And then there are the operational concerns: would Google really let any outside agency run arbitrary queries on their production systems at any time? No way. I just can’t see that a) being tolerated or b) remaining secret from other engineers outside that group (i.e., by someone debugging a performance problem comes across this query from a system that shouldn’t be there). I’m sure the 20% time of many Google engineers will today be informally spent searching their systems for PRISM. And the pace of changes in modern large-scale systems would mean that new servers would appear daily, and old ones disappear. The PRISM system would have to be included in the configuration manager system in order to keep up with these changes. It couldn’t simply be configured once and left alone to silently do its job.

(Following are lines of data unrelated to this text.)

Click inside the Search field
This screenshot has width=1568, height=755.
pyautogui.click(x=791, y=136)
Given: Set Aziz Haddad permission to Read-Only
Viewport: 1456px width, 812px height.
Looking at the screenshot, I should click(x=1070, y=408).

I’m quite convinced that this install-and-forget-it architecture for PRISM is not a viable direction. Far too complicated and brittle. But there is a simpler alternative: a data dropbox, much like the old “dead drops” in cold war spy films.
Remember that this is not (apparently) an online monitoring system which is constantly slurping data. It is an offline (offline not in the network sense but in the active sense) system which retrieves specific data related to a user. Here’s how I think it actually works:
The advantage of this method is it requires a very limited understanding of a company’s technical infrastructure to implement, there’s really nothing for the NSA to keep update-to-date with and the internal group can be kept small. And the NSA wouldn’t need to have the dropbox installed within the company so there’s no chance an inquistivitive engineer would find it.

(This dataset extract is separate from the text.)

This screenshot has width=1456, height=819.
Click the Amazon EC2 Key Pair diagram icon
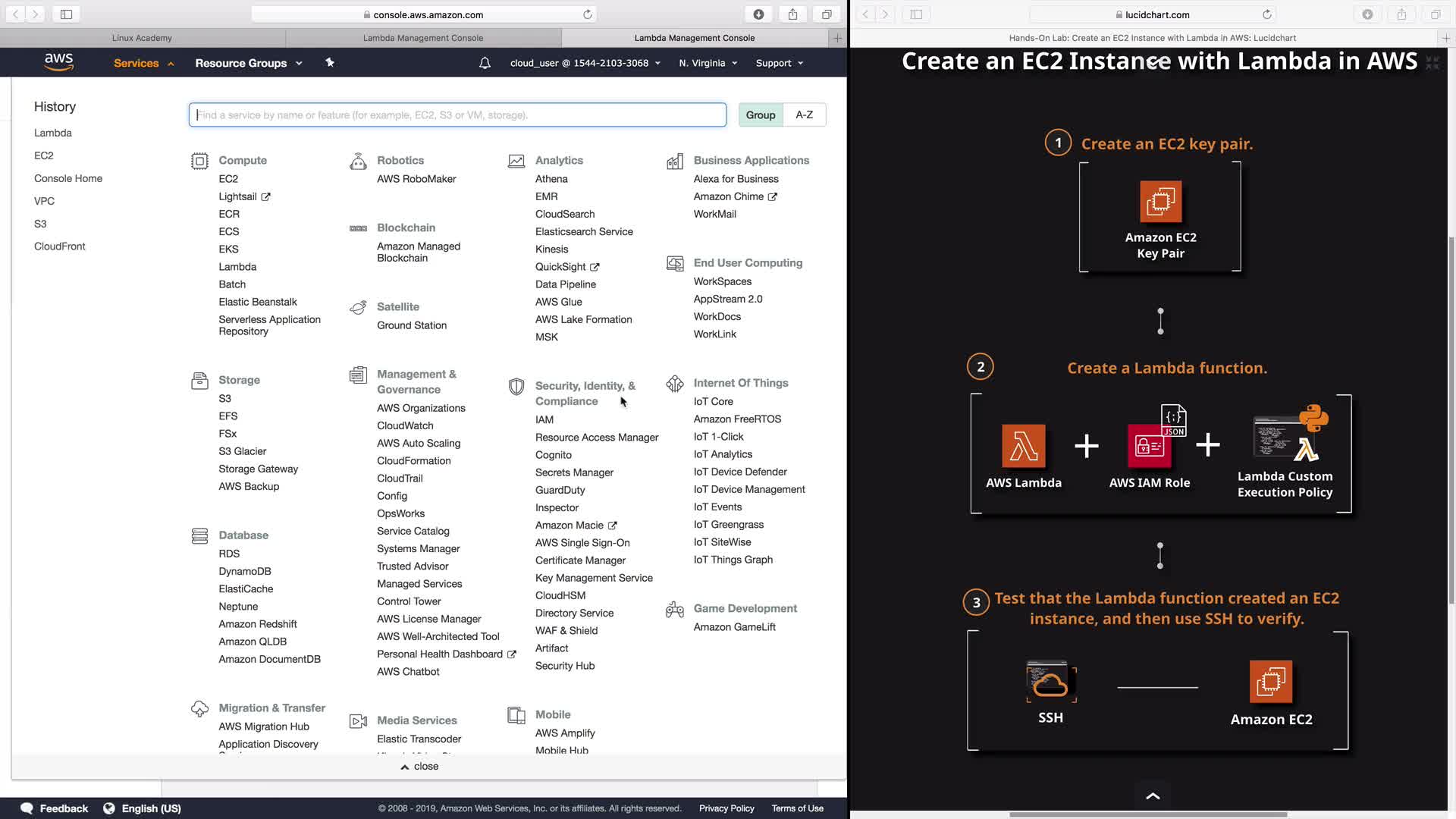pyautogui.click(x=1160, y=202)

Anyway, that’s how I would build PRISM: A mostly low-tech manual process utilising a small dedicated group within the target organisation.
Dear NSA, when you read this, I’m available for hire but I’m very choosy about my clients so don’t get your hopes up ;-)

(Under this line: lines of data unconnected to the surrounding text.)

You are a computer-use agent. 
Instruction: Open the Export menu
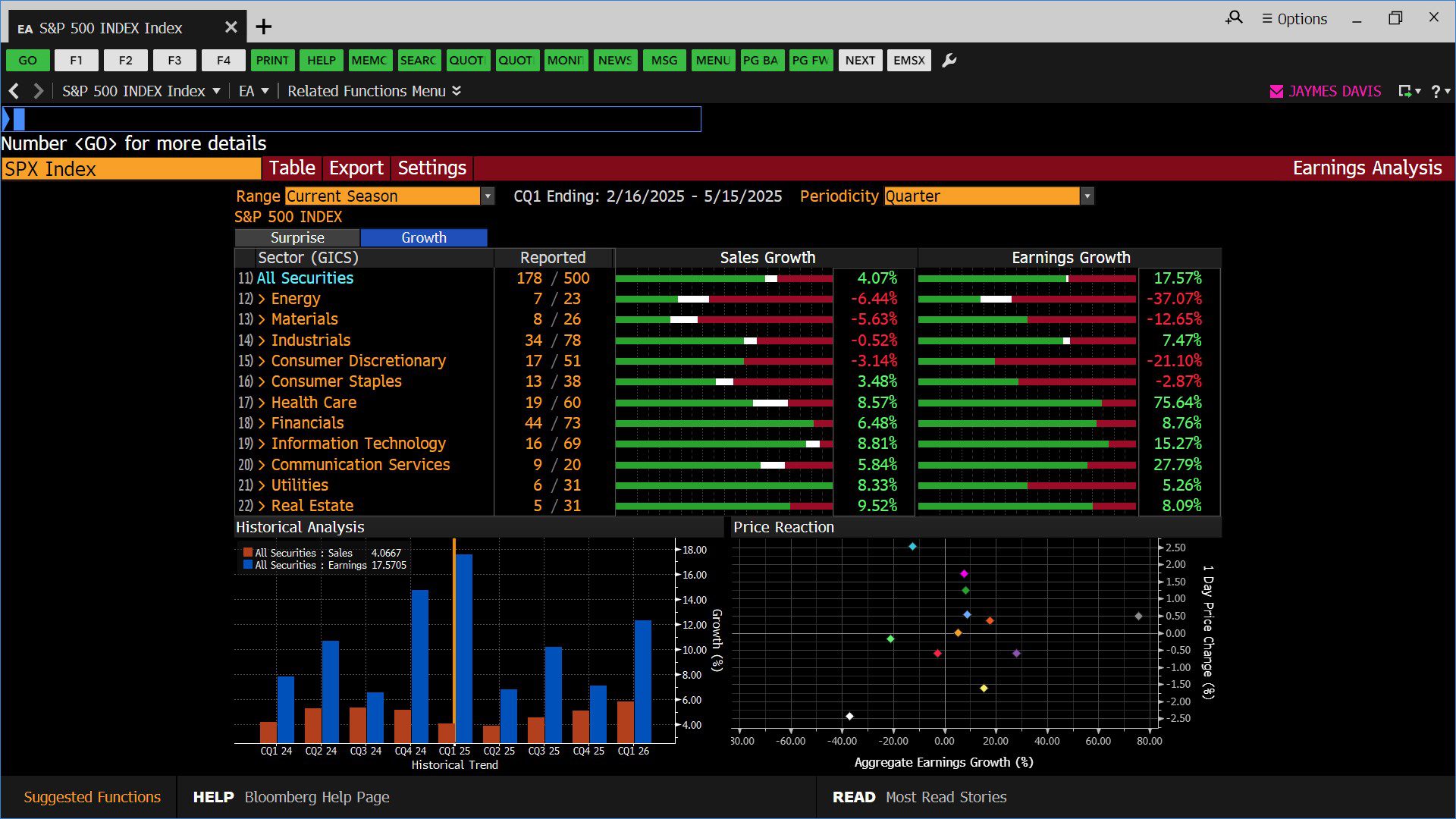pyautogui.click(x=356, y=168)
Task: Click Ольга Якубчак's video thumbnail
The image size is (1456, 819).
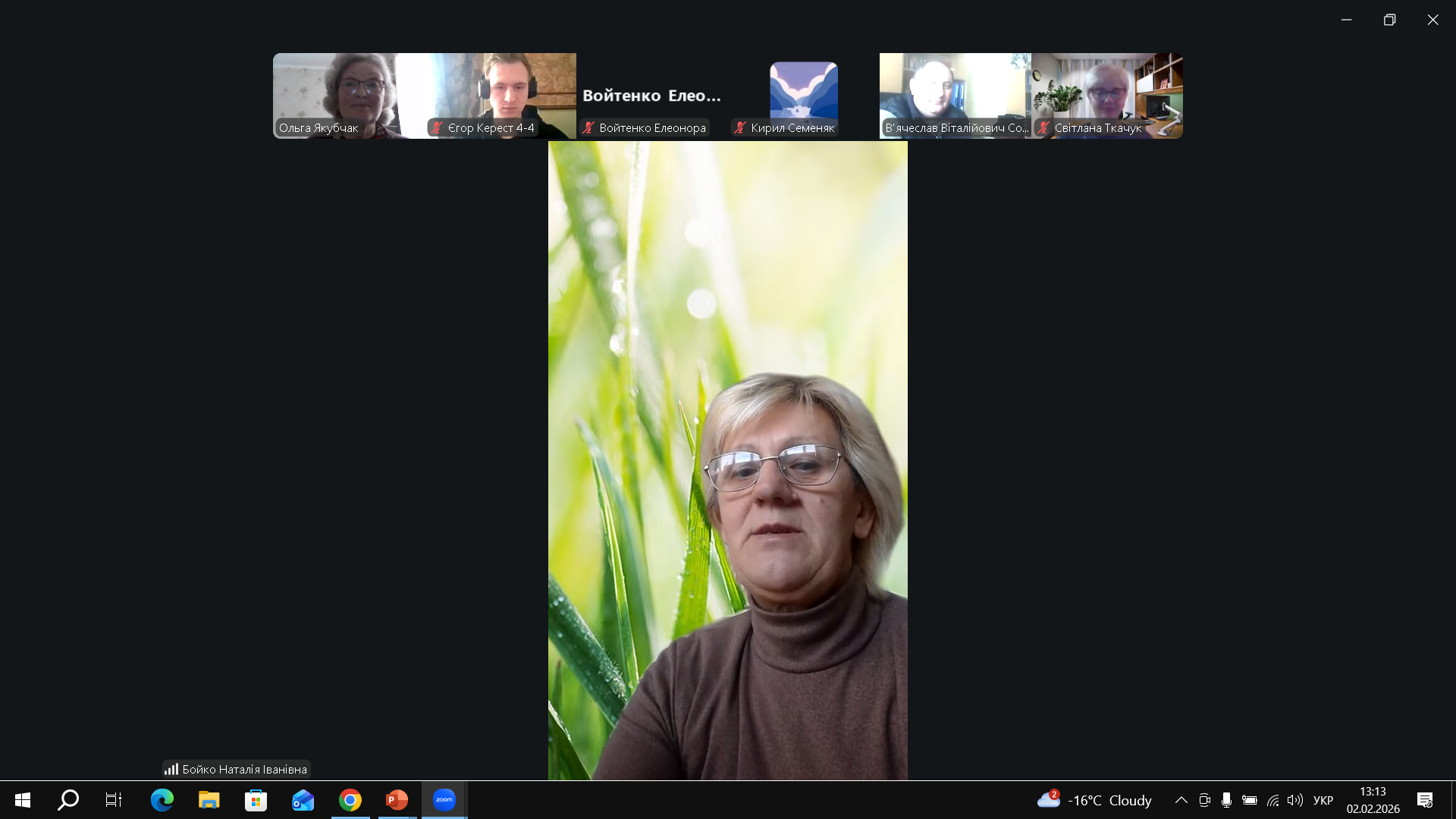Action: pyautogui.click(x=348, y=91)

Update: I think the target company might automate much of this collection if there were too many requests. Julian Assange has said that Facebook has already done this. My point is really that the NSA won’t have built this system. It would have started as a manual, in-house process as I describe but may have transitioned to an automated system built internally to ease the reporting burden. If I was cynical, I’d suggest that the NSA might arbitrarily increase the frequency of the requests simply to force the companies into automating the process.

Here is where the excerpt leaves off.